Plusieurs facteurs doivent être pris en compte dans l'analyse de ces données. Par exemple, le nombre de cas de syphilis infectieuse au Canada est faible comparativement à d'autres ITS. Par conséquent, les taux de population sont variables et instables, et les changements au fil du temps doivent donc être interprétés avec prudence. Cela dit, le nombre de cas déclarés sous-estime probablement le fardeau réel des infections; de nombreuses personnes qui sont infectées par la syphilis infectieuse ne présentent pas de symptômes et, par conséquent, ne sont pas nécessairement soumises à un test de dépistage par un professionnel de la santé.
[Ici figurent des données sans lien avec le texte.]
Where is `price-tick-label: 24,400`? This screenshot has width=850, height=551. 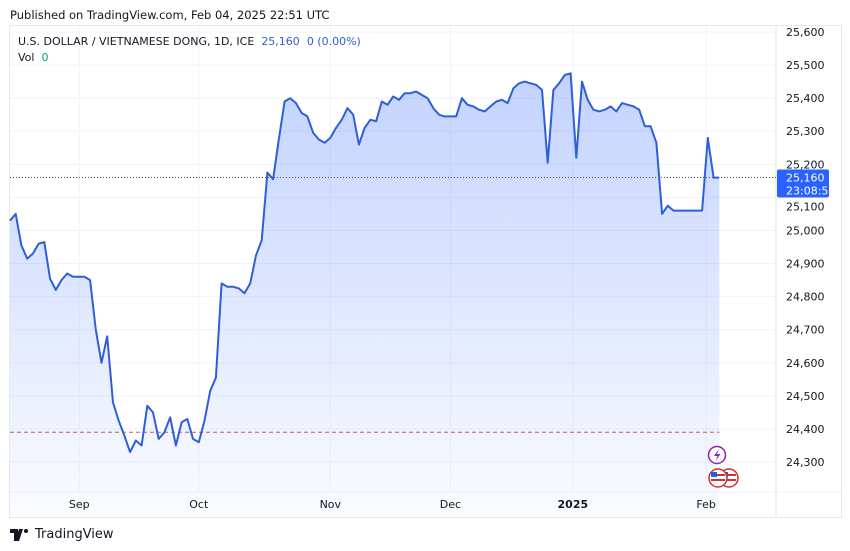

À l'échelle internationale, les taux de syphilis infectieuse globaux les plus faibles ont été observés aux États-Unis (5,0 cas par 100 000 habitants)Note de bas de page 10 bien que cette estimation ne comprenne pas les cas de syphilis infectieuse latente précoce. Parmi les pays qui ont inclus les cas de syphilis infectieuse latente précoce, l'Australie présentait le taux le plus élevé (6,7 cas par 100 000 habitants)Note de bas de page 11 alors qu'en Angleterre, le taux était de 5,6 cas par 100 000 habitantsNote de bas de page 12 par rapport au taux de 5,8 cas par 100 000 habitants au Canada. Les variations des taux annuels de syphilis infectieuse observées d'un pays à l'autre doivent être interprétées avec prudence en raison des différentes pratiques de déclaration.
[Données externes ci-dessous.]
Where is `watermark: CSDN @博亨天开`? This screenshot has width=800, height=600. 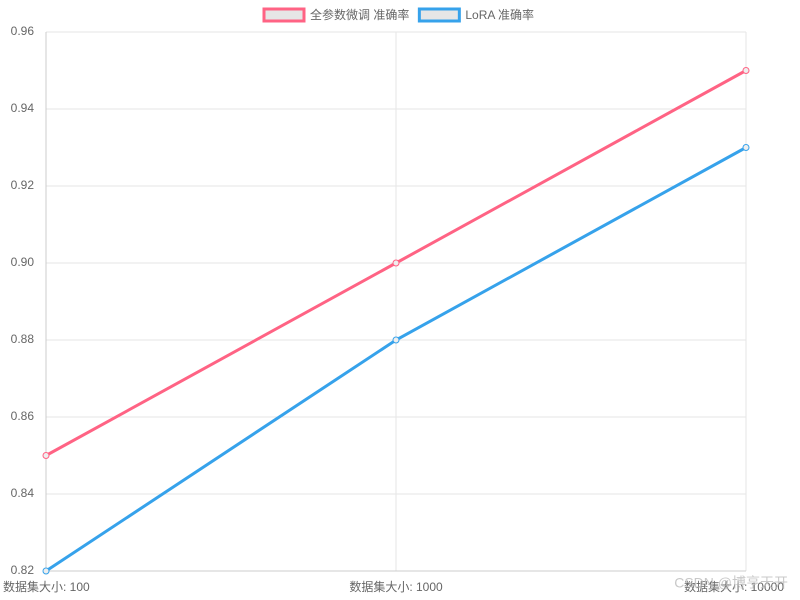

En conclusion, sur une période de dix ans, le Canada a observé une baisse de 40 % des taux de syphilis infectieuse chez les femmes et une augmentation de 128 % des taux de syphilis infectieuse chez les hommes, ce qui est conforme aux tendances observées dans d'autres pays occidentaux.

Remerciements

Le relevé dans son intégralité a été préparé par le Centre de la lutte contre les maladies transmissibles et les infections de la Direction générale de la prévention et du contrôle des maladies infectieuses de l'Agence de la santé publique du Canada. Sa publication n'aurait pas été possible sans les données fournies par l'ensemble des provinces et territoires. Nous leur sommes très reconnaissants de leur contribution continue à la surveillance nationale des infections transmissibles sexuellement. Les auteurs sont également reconnaissants envers le Réseau de surveillance des infections transmissibles par le sang pour son expertise et sa contribution.

Conflit d’intérêts

Aucun

Financement

Ce travail a été appuyé par l'Agence de la santé publique du Canada.